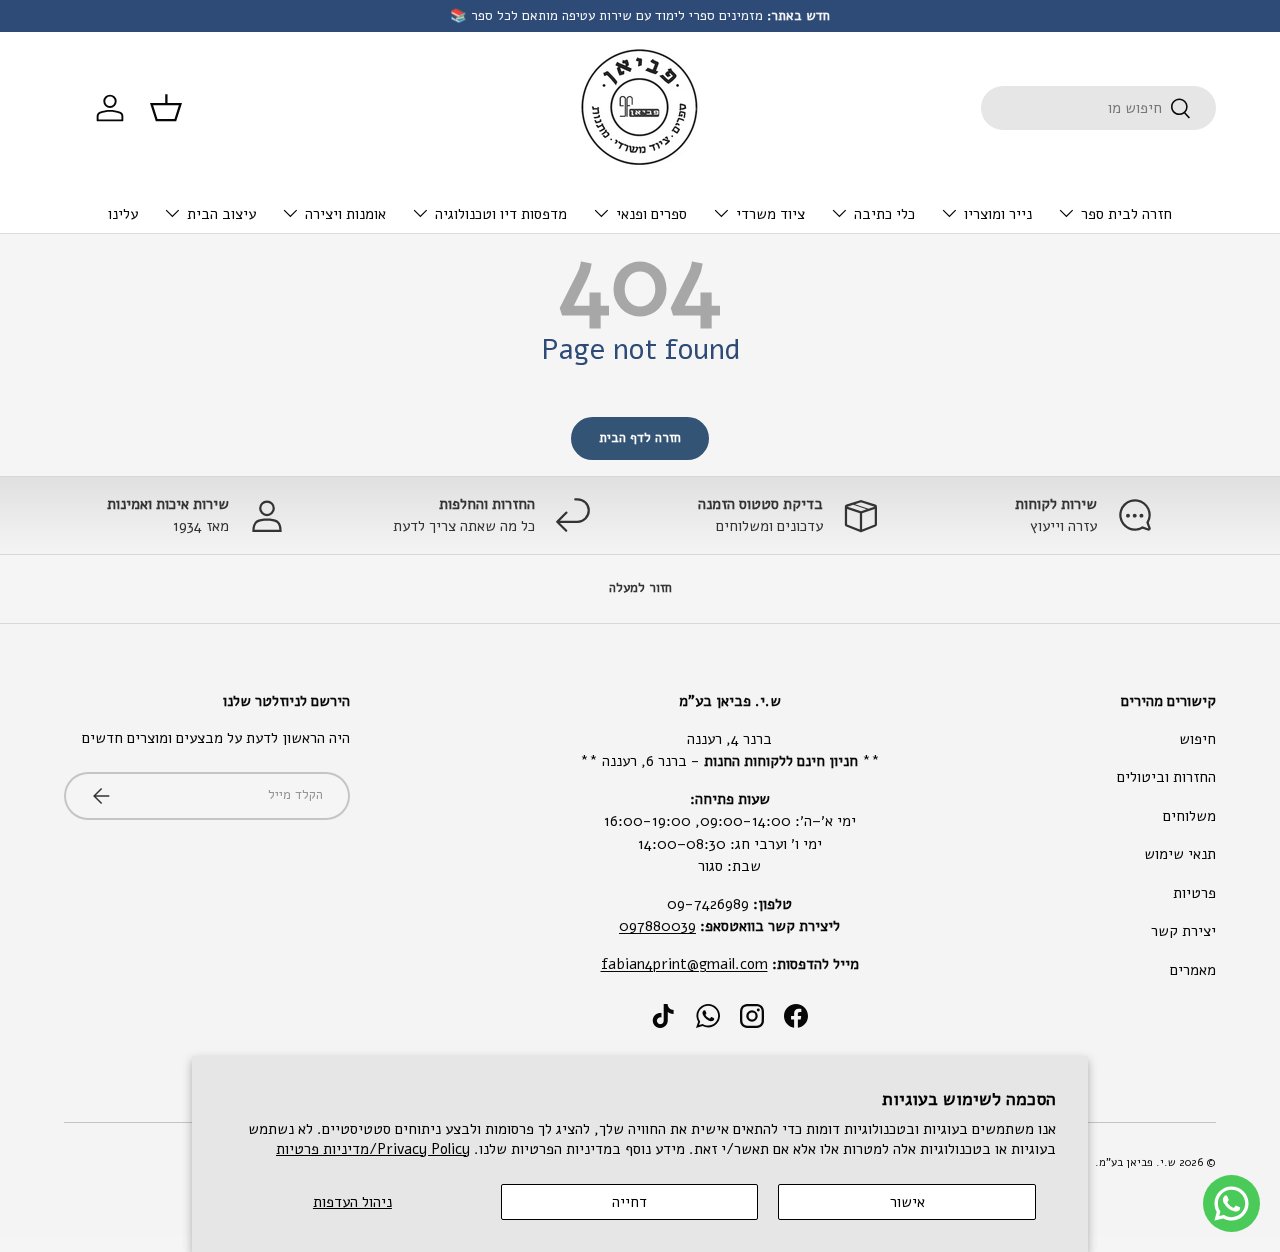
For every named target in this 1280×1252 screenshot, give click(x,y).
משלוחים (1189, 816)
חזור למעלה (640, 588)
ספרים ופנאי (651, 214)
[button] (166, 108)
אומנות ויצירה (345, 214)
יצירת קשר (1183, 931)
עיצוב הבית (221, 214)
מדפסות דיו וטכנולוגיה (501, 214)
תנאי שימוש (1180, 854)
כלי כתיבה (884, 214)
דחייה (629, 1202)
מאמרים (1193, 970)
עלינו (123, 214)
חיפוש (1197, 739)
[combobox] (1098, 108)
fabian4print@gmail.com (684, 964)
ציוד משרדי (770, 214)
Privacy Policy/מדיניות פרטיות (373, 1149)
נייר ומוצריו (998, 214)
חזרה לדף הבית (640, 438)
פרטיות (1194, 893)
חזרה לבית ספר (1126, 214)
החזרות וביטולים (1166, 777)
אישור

* **WHAT YOU NEED TO DO**
Give back the records above word for word, minus any image they hold.

* **ANSWER SPACE**
For every named target in this 1280×1252 screenshot, give click(x,y).
משלוחים (1189, 816)
חזור למעלה (640, 588)
ספרים ופנאי (651, 214)
[button] (166, 108)
אומנות ויצירה (345, 214)
יצירת קשר (1183, 931)
עיצוב הבית (221, 214)
מדפסות דיו וטכנולוגיה (501, 214)
תנאי שימוש (1180, 854)
כלי כתיבה (884, 214)
דחייה (629, 1202)
מאמרים (1193, 970)
עלינו (123, 214)
חיפוש (1197, 739)
[combobox] (1098, 108)
fabian4print@gmail.com (684, 964)
ציוד משרדי (770, 214)
Privacy Policy/מדיניות פרטיות (373, 1149)
נייר ומוצריו (998, 214)
חזרה לדף הבית (640, 438)
פרטיות (1194, 893)
חזרה לבית ספר (1126, 214)
החזרות וביטולים (1166, 777)
אישור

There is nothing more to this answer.